Our widowed heroine Lady Jenova of Gunlinghorn is considering a marriage of convenience to her neighbor, Alfric, mainly because she considers Alfric a husband that she can control. Therefore, this marriage would provide security for her and her son without giving her too much undue problems. But since she is a heroine, naturally she’s wrong. Lord Baldessare, Alfric’s father, is evil and his priest cohort is even more evil. Jenova’s friend, Lord Henry of Montevoy (best buddy to King William, male slut, his past convinced him that commitment are for suckers, et cetera) knows about the Brutish Beldessares however and seeks to convince her not to go along with the nuptials. Along the way, he and Jenova become lovers and she breaks off the engagement, leading the Brutish Beldessares to plot mayhem on our lovebirds.

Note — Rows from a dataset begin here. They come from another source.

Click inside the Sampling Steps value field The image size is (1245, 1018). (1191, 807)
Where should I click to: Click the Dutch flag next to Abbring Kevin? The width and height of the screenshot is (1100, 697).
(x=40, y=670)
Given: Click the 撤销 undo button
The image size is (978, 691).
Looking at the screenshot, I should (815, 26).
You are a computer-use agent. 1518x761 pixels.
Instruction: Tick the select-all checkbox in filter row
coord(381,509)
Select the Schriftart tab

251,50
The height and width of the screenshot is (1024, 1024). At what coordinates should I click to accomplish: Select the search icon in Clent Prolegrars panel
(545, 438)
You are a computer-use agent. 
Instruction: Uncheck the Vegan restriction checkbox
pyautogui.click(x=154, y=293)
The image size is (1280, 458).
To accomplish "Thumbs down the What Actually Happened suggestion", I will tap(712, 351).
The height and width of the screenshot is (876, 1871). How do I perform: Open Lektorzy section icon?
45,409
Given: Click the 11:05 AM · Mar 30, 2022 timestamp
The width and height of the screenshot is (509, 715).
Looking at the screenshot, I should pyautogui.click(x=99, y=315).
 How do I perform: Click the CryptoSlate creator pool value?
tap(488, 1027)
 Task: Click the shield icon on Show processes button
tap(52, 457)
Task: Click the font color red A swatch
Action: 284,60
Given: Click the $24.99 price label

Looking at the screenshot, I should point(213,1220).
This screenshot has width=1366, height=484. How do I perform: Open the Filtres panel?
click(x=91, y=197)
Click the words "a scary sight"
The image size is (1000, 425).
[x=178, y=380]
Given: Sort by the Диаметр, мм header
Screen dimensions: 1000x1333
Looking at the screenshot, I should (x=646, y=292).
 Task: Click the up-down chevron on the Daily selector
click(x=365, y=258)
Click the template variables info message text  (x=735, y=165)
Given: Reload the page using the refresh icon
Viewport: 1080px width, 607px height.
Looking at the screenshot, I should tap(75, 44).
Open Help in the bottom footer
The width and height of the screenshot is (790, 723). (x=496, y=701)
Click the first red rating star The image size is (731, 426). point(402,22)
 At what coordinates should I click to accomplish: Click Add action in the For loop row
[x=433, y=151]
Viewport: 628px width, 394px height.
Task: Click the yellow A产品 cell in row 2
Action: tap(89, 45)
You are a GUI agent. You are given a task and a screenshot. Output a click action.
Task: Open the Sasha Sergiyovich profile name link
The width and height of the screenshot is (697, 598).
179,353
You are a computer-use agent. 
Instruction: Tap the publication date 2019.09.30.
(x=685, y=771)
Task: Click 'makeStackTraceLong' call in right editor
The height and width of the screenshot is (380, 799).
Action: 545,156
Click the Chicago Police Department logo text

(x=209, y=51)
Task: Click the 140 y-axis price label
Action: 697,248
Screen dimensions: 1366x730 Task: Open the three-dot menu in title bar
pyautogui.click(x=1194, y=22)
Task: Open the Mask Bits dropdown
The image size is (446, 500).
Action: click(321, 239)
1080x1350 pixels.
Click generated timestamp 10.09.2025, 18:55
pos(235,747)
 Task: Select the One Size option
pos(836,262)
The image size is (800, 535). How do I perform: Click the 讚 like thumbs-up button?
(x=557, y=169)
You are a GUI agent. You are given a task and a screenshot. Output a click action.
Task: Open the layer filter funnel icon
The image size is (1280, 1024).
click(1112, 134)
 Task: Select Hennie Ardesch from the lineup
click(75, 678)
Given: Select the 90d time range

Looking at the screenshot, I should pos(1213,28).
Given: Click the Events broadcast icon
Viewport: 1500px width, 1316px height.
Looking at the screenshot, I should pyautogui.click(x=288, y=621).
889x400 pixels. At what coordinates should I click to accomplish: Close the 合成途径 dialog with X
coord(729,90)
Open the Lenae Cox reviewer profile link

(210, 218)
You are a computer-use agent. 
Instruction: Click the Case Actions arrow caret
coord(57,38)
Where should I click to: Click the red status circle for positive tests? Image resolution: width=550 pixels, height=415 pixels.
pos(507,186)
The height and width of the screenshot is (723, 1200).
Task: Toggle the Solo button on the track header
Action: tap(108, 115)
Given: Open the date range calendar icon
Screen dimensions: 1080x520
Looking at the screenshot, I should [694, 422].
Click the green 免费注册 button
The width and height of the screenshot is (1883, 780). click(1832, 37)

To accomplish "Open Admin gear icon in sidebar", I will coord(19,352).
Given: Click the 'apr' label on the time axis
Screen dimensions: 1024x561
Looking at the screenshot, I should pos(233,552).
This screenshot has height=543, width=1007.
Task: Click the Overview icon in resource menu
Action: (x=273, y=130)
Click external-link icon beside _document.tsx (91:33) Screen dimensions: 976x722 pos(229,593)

For the most part, nothing happens in this book other than Henry and Jenova indulging in melodramatic guilt-trips or hand-wringing about their many baggage and secrets. Both characters are passive and they often stand there waiting for events to hit them before they react to these events. Not all of their baggage make much sense either, such as Jenova’s rather confusing previous marriage where the husband is a jerk or she loves him dearly, depending on which chapter it is. Henry’s Big Secret that excuses his diligence in spreading STDs across Europe is revealed only close to the ending so it’s also a long and frustrating wait as he wrings his hands and moans but danged if I know why he’s being a moaning meenie.

The characters are pretty much stereotypes of the Tortured Man Slut Hero and the Widow in Distress, only with extra melodrama, and Ms Bennett fails to make her characters interesting. The history is wallpaper so there isn’t even decent atmosphere or backdrop to give this book any hint of character that it badly needs.

The passive characters and the interminable psychoanalysis and hand-wringing in this book result in a story that crawls along slower than doped-up three-legged turtles. The characters’ stereotypical baggage that form the foundation of the story aren’t interesting. Kissing the Bride is therefore a tedious bore of a read. It’s more like kissing the time I’ve wasted on this book adios and sayonara.